Why are destructors not virtual by default [C++]

Question

Why doesn't C++ make destructors virtual by default for classes that have at least one other virtual function? In this case adding a virtual destructor costs me nothing, and not having one is (almost?) always a bug. Will C++0x address this?

Answer 1

You don't pay for what you don't need. If you never delete through base pointer, you may not want the overhead of the indirected destructor call.

Perhaps you were thinking that the mere existence of the vtable is the only overhead. But each individual function dispatch has to be considered, too, and if I want to make my destructor call dispatch directly, I should be allowed to do so.

It would be nice of your compiler to warn you if you do ever delete a base pointer and that class has virtual methods, I suppose.

Edit: Let me pull Simon's excellent comment in here: Check out this SO question on the code generated for destructors. As you can see, there's also code-bloat overhead to be considered.

Answer 2

Here's an example (not that I recommend writing such code):

struct base {     virtual void foo() const = 0;     virtual void bar () const = 0; };  struct derived: base {     void foo() const {}     void bar() const {} };  std::shared_ptr<base> make_base() {     return std::make_shared<derived>(); } 

This is perfectly fine code that does not exhibit UB. This is possible because std::shared_ptr uses type-erasure; the final call to delete will delete a derived*, even if the last std::shared_ptr to trigger destruction is of type std::shared_ptr<void>.

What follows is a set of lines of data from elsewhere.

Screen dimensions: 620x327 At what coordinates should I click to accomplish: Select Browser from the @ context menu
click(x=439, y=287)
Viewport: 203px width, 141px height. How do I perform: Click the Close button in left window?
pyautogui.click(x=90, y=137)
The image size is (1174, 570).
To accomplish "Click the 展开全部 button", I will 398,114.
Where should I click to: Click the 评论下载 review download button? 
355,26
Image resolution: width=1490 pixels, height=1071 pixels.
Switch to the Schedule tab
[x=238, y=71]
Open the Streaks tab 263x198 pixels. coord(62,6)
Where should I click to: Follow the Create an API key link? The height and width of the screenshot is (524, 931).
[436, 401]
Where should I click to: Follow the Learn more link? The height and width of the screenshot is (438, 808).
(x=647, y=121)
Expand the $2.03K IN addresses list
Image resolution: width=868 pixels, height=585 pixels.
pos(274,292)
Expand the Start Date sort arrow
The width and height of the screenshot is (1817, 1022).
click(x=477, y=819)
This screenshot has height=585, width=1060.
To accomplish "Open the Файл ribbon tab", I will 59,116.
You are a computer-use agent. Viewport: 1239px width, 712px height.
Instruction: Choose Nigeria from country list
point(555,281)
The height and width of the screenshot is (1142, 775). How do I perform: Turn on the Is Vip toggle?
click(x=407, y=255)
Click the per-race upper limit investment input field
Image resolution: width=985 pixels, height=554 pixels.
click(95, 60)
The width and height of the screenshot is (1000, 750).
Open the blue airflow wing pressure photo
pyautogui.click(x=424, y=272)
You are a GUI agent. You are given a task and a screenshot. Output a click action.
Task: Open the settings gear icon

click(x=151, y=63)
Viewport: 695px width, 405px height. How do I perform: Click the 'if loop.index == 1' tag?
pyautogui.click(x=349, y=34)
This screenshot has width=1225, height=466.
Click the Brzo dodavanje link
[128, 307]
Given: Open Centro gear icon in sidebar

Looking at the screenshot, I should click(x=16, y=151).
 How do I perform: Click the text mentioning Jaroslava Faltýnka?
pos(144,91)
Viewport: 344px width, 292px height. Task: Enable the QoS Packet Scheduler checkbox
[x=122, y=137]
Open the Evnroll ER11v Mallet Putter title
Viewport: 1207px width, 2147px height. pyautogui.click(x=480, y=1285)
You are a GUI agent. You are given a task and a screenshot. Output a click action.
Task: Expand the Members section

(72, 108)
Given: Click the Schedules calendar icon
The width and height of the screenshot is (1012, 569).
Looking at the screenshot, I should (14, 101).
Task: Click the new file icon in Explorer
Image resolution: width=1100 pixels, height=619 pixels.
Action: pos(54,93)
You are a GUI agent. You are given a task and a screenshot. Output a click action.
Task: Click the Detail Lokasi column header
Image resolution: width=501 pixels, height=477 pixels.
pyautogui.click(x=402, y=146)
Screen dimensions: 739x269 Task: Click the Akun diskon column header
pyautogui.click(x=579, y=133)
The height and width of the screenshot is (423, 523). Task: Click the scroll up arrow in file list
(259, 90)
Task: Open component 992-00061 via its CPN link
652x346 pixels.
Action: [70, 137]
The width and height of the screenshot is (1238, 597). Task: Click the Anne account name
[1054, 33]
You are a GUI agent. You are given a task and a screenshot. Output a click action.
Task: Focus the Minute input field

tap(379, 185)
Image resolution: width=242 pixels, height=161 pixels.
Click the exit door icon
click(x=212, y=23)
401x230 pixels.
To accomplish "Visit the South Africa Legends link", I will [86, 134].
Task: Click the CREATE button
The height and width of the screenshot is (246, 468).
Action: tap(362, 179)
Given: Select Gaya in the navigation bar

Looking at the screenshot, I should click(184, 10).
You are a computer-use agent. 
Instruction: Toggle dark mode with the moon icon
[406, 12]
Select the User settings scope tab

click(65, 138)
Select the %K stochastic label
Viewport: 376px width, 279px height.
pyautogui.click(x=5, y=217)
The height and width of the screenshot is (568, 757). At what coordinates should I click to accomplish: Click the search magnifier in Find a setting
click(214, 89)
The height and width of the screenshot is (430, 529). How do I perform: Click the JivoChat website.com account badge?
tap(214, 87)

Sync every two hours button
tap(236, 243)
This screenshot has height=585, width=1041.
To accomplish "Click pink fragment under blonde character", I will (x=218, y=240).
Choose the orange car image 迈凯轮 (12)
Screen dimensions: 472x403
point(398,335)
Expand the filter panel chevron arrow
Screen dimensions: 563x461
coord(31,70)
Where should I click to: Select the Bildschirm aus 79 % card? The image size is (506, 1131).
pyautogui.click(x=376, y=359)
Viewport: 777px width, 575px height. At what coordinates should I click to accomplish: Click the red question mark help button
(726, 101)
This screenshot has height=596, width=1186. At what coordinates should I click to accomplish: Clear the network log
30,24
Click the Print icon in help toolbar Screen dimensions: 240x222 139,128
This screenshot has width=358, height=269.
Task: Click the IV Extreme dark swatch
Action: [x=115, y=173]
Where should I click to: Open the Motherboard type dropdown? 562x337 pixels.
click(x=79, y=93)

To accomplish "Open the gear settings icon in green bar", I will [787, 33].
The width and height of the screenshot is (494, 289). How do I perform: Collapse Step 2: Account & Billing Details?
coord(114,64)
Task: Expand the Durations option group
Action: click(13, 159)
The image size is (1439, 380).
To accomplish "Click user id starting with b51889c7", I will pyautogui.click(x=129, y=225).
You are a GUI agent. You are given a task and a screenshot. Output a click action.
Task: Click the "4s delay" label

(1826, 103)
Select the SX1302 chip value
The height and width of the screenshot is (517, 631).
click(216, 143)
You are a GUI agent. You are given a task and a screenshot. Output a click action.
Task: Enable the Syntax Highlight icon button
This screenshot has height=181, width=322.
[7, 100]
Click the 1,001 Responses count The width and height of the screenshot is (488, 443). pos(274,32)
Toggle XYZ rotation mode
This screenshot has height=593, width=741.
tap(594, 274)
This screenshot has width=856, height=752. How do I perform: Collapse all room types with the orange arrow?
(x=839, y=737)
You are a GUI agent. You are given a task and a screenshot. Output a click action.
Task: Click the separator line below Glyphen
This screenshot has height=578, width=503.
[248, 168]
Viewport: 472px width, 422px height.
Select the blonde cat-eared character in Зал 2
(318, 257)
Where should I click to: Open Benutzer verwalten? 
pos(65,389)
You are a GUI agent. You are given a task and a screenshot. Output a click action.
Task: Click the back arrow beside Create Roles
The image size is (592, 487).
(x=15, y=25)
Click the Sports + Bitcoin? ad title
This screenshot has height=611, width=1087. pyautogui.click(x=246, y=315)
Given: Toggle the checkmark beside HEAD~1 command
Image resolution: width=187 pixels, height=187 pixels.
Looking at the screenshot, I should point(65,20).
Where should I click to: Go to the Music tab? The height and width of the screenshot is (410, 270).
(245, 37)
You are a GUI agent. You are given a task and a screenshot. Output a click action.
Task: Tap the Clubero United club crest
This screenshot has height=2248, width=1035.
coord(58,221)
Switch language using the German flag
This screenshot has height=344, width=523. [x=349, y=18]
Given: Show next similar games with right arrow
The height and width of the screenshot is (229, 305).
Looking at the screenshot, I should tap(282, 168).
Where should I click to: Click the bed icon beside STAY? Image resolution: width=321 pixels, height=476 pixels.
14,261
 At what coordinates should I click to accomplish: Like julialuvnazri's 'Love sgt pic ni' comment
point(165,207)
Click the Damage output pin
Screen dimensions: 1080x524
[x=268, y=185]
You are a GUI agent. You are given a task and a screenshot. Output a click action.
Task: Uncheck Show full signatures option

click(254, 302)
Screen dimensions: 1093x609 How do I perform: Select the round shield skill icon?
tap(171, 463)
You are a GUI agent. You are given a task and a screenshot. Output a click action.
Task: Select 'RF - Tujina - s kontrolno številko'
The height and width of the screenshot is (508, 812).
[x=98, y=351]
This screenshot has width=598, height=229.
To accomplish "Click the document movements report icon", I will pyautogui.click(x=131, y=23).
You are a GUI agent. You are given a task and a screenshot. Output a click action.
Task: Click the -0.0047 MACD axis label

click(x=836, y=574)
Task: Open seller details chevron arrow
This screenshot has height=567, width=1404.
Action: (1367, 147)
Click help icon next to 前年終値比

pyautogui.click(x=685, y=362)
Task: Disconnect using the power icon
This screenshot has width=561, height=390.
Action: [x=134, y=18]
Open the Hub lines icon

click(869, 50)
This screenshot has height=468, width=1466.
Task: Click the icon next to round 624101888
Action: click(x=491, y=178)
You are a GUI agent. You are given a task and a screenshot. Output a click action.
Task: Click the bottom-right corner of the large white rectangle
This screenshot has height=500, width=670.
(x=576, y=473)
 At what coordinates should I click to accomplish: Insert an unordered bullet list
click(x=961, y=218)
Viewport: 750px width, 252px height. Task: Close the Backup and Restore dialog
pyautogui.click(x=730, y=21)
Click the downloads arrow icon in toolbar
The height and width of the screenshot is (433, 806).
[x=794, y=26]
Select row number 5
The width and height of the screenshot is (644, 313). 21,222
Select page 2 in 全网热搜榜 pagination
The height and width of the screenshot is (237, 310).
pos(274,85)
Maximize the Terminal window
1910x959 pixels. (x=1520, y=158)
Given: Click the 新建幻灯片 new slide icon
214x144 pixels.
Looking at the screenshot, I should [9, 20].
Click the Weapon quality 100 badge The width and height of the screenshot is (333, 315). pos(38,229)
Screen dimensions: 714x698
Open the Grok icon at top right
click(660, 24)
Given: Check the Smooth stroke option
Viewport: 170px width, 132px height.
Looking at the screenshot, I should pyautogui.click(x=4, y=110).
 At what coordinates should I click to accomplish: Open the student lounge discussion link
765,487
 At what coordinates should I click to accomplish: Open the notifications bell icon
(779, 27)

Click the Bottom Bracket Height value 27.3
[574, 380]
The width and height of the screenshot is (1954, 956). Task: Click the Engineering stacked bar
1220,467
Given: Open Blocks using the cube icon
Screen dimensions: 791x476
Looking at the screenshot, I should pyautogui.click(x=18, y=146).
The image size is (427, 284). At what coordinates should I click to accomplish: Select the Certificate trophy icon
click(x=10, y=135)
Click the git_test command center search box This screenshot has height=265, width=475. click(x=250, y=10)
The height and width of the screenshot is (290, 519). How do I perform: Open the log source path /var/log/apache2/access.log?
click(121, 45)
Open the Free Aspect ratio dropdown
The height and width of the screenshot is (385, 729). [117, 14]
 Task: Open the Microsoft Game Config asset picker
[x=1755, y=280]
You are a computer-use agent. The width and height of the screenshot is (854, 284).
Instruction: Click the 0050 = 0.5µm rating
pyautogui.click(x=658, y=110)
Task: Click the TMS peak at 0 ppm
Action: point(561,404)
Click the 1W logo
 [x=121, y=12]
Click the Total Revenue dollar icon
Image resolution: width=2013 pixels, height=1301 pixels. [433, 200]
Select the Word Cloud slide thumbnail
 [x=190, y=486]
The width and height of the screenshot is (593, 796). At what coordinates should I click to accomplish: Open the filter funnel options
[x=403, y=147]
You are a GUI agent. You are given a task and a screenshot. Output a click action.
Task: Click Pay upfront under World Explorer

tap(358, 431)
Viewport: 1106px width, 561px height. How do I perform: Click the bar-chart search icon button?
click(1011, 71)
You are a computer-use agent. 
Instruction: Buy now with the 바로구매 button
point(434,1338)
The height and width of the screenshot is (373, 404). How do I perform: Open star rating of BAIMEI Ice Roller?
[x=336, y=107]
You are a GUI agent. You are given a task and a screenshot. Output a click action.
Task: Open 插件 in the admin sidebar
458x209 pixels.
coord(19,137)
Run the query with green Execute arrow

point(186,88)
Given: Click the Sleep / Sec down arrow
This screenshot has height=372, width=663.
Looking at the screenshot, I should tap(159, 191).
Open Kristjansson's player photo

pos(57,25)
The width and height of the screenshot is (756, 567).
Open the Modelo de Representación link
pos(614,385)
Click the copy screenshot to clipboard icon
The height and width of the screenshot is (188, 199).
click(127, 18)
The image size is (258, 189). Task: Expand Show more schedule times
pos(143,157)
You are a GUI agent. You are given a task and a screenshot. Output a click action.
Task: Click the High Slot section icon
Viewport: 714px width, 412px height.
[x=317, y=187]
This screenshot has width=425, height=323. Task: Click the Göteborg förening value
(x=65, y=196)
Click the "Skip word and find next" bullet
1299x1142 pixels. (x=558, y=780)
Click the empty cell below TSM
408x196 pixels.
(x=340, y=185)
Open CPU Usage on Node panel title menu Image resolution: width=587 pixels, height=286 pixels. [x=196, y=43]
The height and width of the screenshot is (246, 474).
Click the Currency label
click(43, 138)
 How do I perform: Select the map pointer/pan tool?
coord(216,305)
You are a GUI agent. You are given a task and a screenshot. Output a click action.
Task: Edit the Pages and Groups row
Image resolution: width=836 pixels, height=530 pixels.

Note that this behaviour of std::shared_ptr is not tailored to virtual destruction; it has a variety of other uses (e.g. std::shared_ptr<FILE> { std::fopen( ... ), std::fclose }). However since this technique already pays the cost of some indirection to work, some users may not be interested in having a virtual destructor for their base classes. That's what "pay only for what you need" means.